E. J. Underwood

No. 41, 4
- Position: Defensive back

Personal information
- Born: August 4, 1983 (age 42) Cincinnati, Ohio, U.S.
- Height: 6 ft 1 in (1.85 m)
- Weight: 185 lb (84 kg)

Career information
- High school: Hamilton (OH)
- College: Pikeville
- NFL draft: 2006: undrafted

Career history
- New York Giants (2006–2007); New York Jets (2007)*; Buffalo Bills (2007–2008)*; Cleveland Gladiators (2008); Edmonton Eskimos (2009)*; Cleveland Gladiators (2010)*; Cincinnati Commandos (2010, 2012); Texas Revolution (2013); Marion Blue Racers (2014);
- * Offseason and/or practice squad member only

Awards and highlights
- BCS national champion (2002); 1st Team All-CIFL (2010); CIFL champion (2010); UIFL champion (2012); 1st Team All-UIFL North (2012);

Career Arena League statistics
- Total tackles: 9
- Stats at ArenaFan.com

= E. J. Underwood =

American gridiron football player (born 1983)

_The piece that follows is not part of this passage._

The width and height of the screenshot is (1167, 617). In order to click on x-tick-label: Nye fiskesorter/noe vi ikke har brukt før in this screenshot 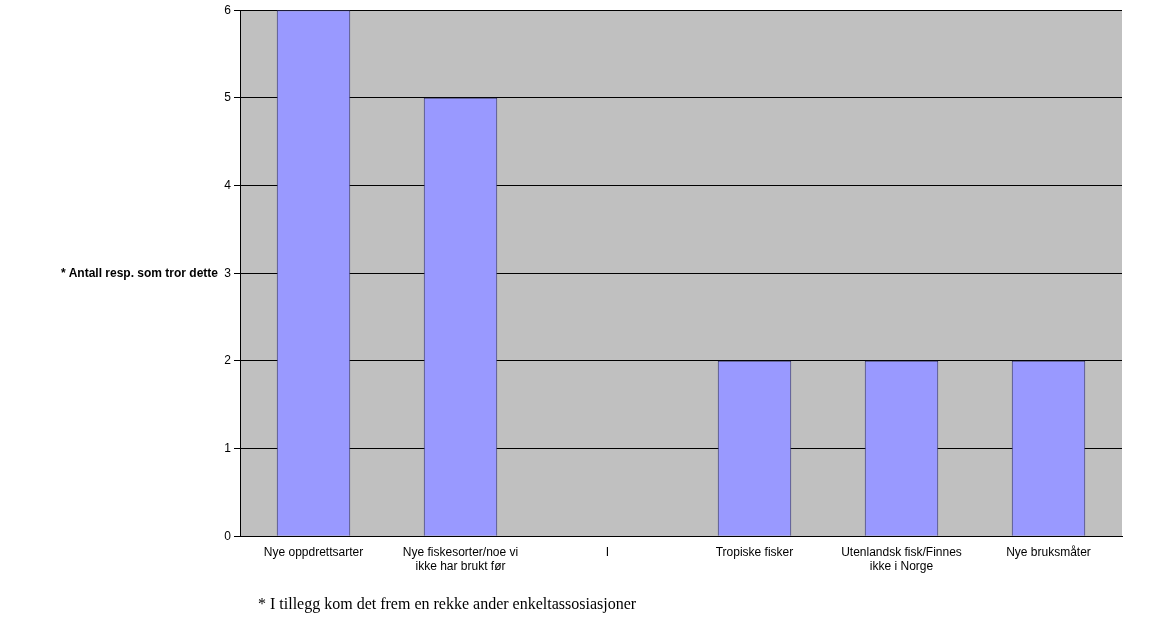, I will do `click(460, 559)`.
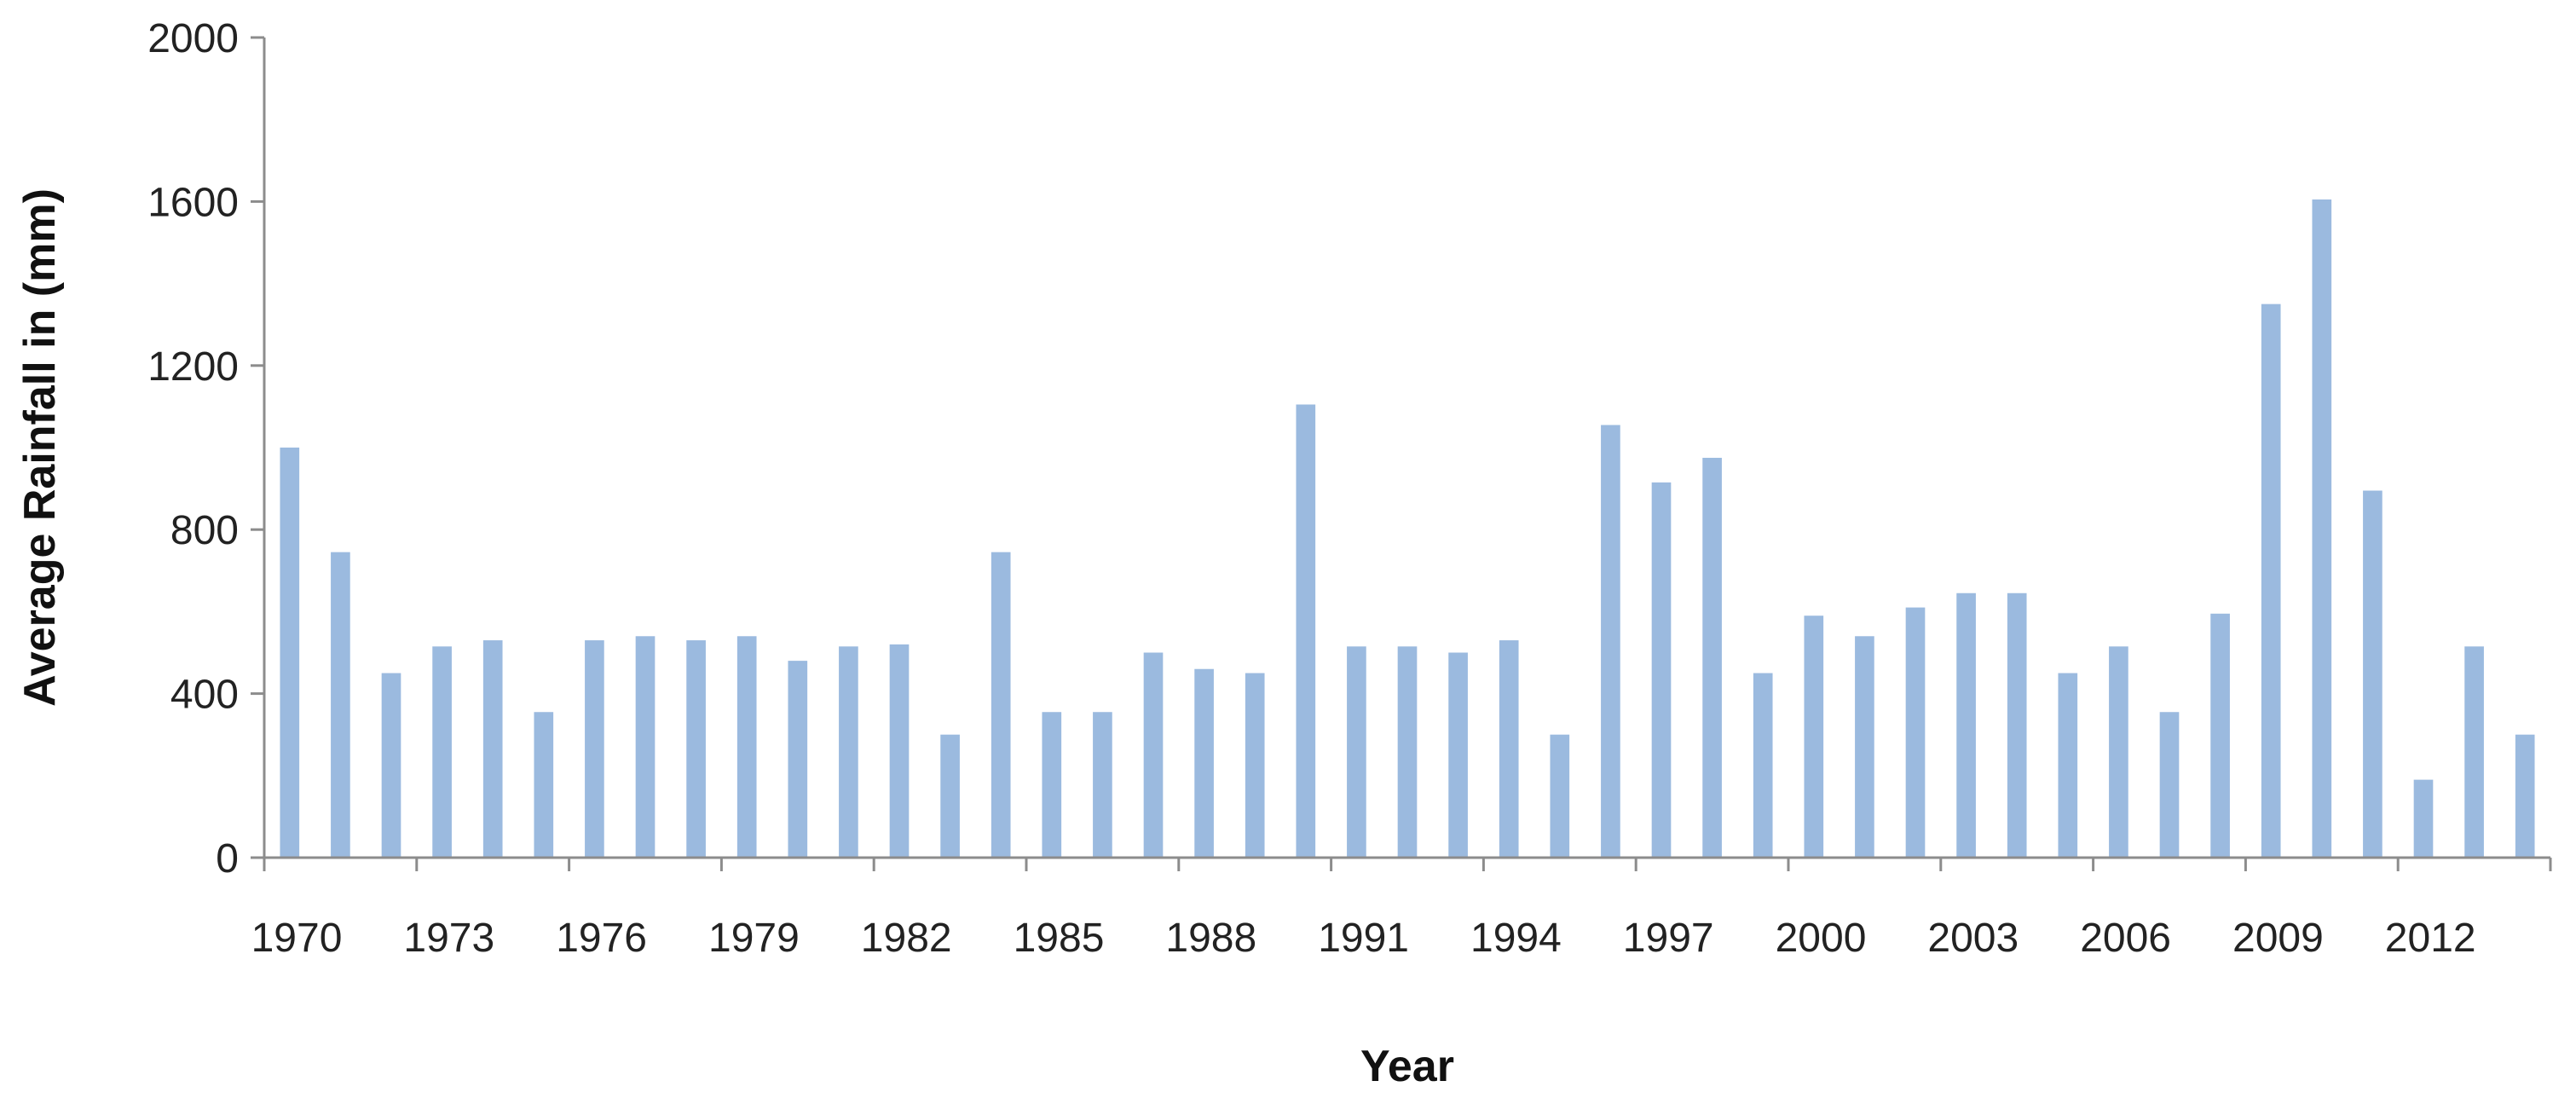 This screenshot has height=1104, width=2576. Describe the element at coordinates (2373, 674) in the screenshot. I see `bar-2011` at that location.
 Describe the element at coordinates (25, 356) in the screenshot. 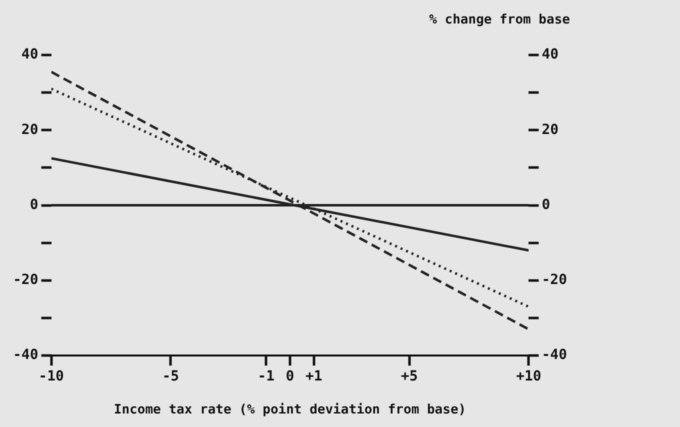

E. J. Underwood (born August 4, 1983) is an American former football defensive back.

==Early life==
As a prep, Underwood attended Hamilton High School. His football abilities were so good that he received a 4-star prospect rating according to Rivals.com. He received NCAA Division I scholarship offers from Georgia Tech, Minnesota, Ohio State, Penn State, and Pittsburgh.

==College career==

===Ohio State===
He played college football at Ohio State. He was a member of the 2002 NCAA National Championship team that defeated Miami (FL) in the national title game.

===Pikeville===
For his senior season, Underwood transferred to the University of Pikeville in Pikeville, Kentucky. Pikeville is an NAIA Institution. At the time, they were ranked 7th in the nation. The Bears finished 7-3 that season.

==Professional career==

===New York Giants===

He was signed by the New York Giants as an undrafted free agent in 2006 and spent the entire season on the team's injured reserve list due to an injured shoulder.

In 2007, he was once again injured in the preseason, this time with a broken jaw. He was later released.

===New York Jets===
Two days after his Giants release, Underwood was a member of the New York Jets' practice squad. He was released a little over a month later.

===Buffalo Bills===

In December, he was signed by the Buffalo Bills and added to their practice squad for the remainder of the season.

The next year the Bills re-signed Underwood, but later released him.

===Cleveland Gladiators===

In 2008, he played for the Cleveland Gladiators of Arena Football League.

And again in 2010, he was a member of the team, but was released after 2 months, and did not see any playing time.

===Edmonton Eskimos===
In 2009, Underwood signed to play with the Edmonton Eskimos of the Canadian Football League.

===Cincinnati Commandos===

After his release from the Gladiators, Underwood signed with the Cincinnati Commandos of the Continental Indoor Football League. The Commandos went 9–1 in the regular season, and Underwood went on to win 1st Team All-CIFL honors as a defensive back. The Commandos went on to win the CIFL Championship Game, with a 54–40 win over the Wisconsin Wolfpack.

Underwood re-signed with the Commandos for the 2012 season, as the team transferred into the United Indoor Football League.

===Texas Revolution===
For the 2013 season, Underwood signed with the Texas Revolution.

===Marion Blue Racers===
Underwood agreed to play for the Marion Blue Racers in 2014.